* Information shown:
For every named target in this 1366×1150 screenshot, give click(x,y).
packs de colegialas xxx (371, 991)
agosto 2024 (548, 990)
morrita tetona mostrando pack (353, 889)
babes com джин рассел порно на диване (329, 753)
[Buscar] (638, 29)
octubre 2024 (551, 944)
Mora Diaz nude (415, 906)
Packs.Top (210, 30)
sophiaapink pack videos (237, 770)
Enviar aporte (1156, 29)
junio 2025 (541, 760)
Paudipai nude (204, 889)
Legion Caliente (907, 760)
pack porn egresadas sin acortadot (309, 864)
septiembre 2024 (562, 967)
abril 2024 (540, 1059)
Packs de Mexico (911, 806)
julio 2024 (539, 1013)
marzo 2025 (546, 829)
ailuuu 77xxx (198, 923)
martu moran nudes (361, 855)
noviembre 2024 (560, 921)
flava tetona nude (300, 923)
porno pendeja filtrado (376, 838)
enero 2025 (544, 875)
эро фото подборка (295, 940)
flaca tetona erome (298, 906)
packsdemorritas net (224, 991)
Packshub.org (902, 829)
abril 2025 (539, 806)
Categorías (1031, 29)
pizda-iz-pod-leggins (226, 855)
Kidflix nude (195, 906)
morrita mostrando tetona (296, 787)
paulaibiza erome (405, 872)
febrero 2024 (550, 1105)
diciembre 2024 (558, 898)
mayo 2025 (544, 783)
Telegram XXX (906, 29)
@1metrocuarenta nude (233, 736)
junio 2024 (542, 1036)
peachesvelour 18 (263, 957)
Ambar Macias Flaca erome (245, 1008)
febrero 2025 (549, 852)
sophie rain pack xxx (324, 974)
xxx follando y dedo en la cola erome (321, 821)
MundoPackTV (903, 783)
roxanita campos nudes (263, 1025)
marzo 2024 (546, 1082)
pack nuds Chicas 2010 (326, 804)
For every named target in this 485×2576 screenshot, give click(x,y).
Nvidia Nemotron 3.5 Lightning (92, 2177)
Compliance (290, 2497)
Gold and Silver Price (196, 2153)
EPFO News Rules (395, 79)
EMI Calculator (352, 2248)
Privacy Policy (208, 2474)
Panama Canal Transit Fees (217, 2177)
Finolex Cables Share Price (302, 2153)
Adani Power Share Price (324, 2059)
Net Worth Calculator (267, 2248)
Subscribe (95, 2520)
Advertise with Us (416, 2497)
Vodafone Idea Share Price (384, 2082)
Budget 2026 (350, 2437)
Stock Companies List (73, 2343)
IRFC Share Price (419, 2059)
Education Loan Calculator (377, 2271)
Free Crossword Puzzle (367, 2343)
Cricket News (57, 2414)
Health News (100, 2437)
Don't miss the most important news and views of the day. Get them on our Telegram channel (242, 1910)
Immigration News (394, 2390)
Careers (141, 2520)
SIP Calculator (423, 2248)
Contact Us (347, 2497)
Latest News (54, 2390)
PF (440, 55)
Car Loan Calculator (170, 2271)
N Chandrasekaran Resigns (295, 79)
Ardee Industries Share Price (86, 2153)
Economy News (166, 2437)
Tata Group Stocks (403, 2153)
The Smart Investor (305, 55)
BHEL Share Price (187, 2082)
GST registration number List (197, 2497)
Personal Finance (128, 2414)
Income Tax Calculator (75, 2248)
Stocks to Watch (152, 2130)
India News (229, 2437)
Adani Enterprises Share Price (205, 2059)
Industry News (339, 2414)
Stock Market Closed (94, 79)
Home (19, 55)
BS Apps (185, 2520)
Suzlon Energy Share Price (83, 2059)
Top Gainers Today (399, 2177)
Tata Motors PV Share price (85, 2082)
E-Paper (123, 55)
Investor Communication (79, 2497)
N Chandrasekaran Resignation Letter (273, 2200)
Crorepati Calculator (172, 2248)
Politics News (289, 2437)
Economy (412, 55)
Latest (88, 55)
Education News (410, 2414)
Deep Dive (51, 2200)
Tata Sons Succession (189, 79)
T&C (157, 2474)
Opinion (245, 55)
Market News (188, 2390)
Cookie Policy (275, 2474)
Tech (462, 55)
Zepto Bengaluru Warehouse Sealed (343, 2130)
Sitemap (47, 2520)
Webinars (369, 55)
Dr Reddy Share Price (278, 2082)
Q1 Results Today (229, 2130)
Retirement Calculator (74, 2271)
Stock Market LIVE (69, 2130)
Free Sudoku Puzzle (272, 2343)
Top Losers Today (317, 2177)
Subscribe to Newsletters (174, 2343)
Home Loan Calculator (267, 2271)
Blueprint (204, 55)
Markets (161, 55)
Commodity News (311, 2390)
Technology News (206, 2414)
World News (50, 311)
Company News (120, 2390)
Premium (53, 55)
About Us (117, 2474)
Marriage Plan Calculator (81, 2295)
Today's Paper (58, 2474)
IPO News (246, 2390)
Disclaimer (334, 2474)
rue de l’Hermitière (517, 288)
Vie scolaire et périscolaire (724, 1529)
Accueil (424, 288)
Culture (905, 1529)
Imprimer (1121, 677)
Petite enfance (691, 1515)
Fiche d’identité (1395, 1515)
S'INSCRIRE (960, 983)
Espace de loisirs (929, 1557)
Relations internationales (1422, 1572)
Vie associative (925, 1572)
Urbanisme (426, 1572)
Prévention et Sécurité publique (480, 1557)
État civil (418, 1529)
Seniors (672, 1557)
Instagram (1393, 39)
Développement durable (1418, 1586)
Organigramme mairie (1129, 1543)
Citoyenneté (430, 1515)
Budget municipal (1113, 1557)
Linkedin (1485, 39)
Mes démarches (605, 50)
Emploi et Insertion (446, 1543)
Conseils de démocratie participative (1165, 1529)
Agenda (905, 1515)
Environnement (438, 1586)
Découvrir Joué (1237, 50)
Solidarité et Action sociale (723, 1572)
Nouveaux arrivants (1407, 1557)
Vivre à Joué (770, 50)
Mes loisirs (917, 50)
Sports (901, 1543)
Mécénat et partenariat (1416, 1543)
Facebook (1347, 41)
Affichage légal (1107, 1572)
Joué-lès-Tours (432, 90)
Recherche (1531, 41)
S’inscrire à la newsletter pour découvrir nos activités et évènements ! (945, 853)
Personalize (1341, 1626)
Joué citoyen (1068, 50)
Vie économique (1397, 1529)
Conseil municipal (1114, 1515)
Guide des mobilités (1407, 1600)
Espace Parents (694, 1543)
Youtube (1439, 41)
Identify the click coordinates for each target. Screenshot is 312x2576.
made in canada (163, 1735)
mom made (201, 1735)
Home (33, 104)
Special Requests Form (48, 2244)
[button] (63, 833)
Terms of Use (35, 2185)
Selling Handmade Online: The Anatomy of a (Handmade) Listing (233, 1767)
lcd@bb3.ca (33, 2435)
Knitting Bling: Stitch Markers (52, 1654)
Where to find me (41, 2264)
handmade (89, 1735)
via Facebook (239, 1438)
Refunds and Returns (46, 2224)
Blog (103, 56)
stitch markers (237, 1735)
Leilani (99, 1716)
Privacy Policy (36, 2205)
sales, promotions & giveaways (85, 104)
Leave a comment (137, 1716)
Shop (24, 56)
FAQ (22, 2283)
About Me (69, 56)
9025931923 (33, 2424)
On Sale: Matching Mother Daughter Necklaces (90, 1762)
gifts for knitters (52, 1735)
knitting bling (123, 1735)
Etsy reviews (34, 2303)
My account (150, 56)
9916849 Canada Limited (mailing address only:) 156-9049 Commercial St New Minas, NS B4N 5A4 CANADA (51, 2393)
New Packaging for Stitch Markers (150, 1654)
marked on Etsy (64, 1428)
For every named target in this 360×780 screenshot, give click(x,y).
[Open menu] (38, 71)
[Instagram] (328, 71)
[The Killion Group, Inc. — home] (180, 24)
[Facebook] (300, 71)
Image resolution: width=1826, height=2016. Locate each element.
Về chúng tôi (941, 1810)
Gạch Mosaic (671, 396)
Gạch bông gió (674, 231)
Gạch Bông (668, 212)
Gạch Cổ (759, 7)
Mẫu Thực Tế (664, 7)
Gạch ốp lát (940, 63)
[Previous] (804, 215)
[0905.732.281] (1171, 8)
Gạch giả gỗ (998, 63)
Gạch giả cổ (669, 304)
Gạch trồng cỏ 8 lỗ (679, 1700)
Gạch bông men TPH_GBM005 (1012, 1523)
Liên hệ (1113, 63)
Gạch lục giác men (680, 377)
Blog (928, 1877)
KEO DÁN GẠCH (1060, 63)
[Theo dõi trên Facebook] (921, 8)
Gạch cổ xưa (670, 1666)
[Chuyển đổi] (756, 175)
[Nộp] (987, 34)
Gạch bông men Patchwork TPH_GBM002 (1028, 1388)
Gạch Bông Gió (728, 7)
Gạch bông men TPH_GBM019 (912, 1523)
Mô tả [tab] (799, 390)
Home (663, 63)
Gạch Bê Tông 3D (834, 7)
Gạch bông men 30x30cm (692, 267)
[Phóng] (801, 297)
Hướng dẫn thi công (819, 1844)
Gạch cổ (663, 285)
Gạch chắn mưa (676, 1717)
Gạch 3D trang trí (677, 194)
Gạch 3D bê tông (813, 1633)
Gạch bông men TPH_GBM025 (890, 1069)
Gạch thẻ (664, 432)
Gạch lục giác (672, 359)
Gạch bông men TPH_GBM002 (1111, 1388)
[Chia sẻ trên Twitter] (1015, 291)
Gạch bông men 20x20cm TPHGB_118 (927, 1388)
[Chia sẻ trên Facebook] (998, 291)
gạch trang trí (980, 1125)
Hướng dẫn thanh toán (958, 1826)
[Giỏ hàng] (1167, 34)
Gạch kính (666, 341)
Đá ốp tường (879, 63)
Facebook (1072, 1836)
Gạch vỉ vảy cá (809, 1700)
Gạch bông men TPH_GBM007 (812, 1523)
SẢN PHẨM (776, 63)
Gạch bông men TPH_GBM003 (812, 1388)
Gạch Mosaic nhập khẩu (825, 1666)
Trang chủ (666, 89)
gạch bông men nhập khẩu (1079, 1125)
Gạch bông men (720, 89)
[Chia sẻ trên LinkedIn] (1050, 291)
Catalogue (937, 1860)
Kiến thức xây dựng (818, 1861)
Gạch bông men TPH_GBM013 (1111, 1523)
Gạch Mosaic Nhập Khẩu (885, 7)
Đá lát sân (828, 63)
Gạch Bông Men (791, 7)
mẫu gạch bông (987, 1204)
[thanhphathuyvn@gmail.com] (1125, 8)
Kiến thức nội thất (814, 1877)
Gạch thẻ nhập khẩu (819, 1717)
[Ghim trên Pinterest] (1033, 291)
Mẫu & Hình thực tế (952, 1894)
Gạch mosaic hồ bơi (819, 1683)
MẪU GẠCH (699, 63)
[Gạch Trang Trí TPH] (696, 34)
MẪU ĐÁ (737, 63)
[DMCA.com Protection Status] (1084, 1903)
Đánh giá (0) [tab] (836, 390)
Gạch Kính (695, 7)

* Problem description:
Your job is to print exactly the lines that run from the top of the entries through the line with "abril 2024 (540, 1059)", and no others.

* Exercise result:
For every named target in this 1366×1150 screenshot, give click(x,y).
packs de colegialas xxx (371, 991)
agosto 2024 (548, 990)
morrita tetona mostrando pack (353, 889)
babes com джин рассел порно на диване (329, 753)
[Buscar] (638, 29)
octubre 2024 (551, 944)
Mora Diaz nude (415, 906)
Packs.Top (210, 30)
sophiaapink pack videos (237, 770)
Enviar aporte (1156, 29)
junio 2025 (541, 760)
Paudipai nude (204, 889)
Legion Caliente (907, 760)
pack porn egresadas sin acortadot (309, 864)
septiembre 2024 (562, 967)
abril 2024 (540, 1059)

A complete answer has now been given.